--- Text block Enclosed Below ---

Kempa described the labor shortage as the “biggest hangover from the pandemic.” The situation demands looking inward at pay scales, benefits, work environments, and assessing all the little things that lead to retention and recruitment of employees.

“It makes you examine the basics of just god environments, good leadership and good engagement with your teams,” Kempa said. “And so we have put a lot of emphasis on that.”

Inflationary times

Anther unpleasant industry talking point is the “I” word.

“The inflation the end consumers are feeling now is all interconnected to everything we've been talking about, and we'll continue to manage through it,” Kempa sad.

One particularly important area of inflation felt by True Value is the rising price at the pump. “Fuel is applying tremendous cost pressure,” Kempa said, and there’s not a lot of hope for short term relief for fuel or other rising prices.

“As disruptions continue, as the labor shortages continue, as the wage escalation for labor continues, there's no relief on those in the short term,” he said. “Once consumption and demand start to dry up, normalize, or slow down, then I think you'll see it start to normalize the rest of it,” said Kempa, who added that his was the view of a distribution industry veteran, not an economist.

--- End of Enclosed Text block ---
--- Information supplied Enclosed Below ---

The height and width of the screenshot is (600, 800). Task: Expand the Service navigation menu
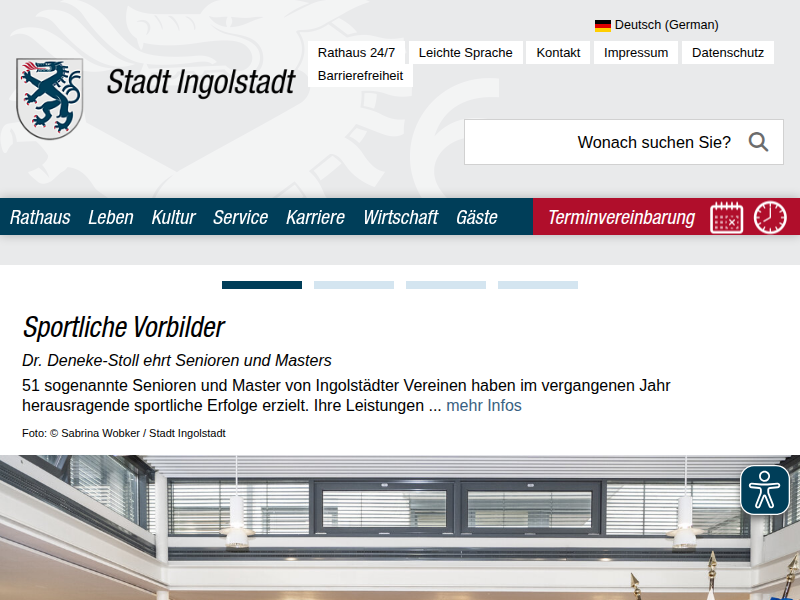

--- End of Enclosed Information supplied ---

• Explore the material
- 1) In the passage above about the labor shortage and inflation, copy the part from "Inflationary times" up to and including "not an economist.".
- 2) In the passage about the labor shortage and inflation, what did Kempa call the labor shortage?
- 3) Extend the passage on the labor shortage and inflation, starting after its last sentence.

• Exercise results
- 1)
Inflationary times

Anther unpleasant industry talking point is the “I” word.

“The inflation the end consumers are feeling now is all interconnected to everything we've been talking about, and we'll continue to manage through it,” Kempa sad.

One particularly important area of inflation felt by True Value is the rising price at the pump. “Fuel is applying tremendous cost pressure,” Kempa said, and there’s not a lot of hope for short term relief for fuel or other rising prices.

“As disruptions continue, as the labor shortages continue, as the wage escalation for labor continues, there's no relief on those in the short term,” he said. “Once consumption and demand start to dry up, normalize, or slow down, then I think you'll see it start to normalize the rest of it,” said Kempa, who added that his was the view of a distribution industry veteran, not an economist.

- 2) The "biggest hangover from the pandemic."

- 3)
“And meanwhile, we're doing everything we can to absorb costs, and not pass them on,” he said.

From a sales perspective True Value nation has enjoyed the pandemic-induced home improvement spending boom with sales in line with the rest of the industry’s growth in the go-go year of 2021 and continuing into 2022, despite the recent cooling of the economy.

“Do I feel optimistic? Absolutely. We can see a two percent to three percent increase in do-it-yourself improvement projects in 2022, based on the industry reports and Cleveland Research.

“Those stats indicate that  there will be consumer demand, which is great,” he said. “We absolutely believe that in the market where we sit, there will be demand.”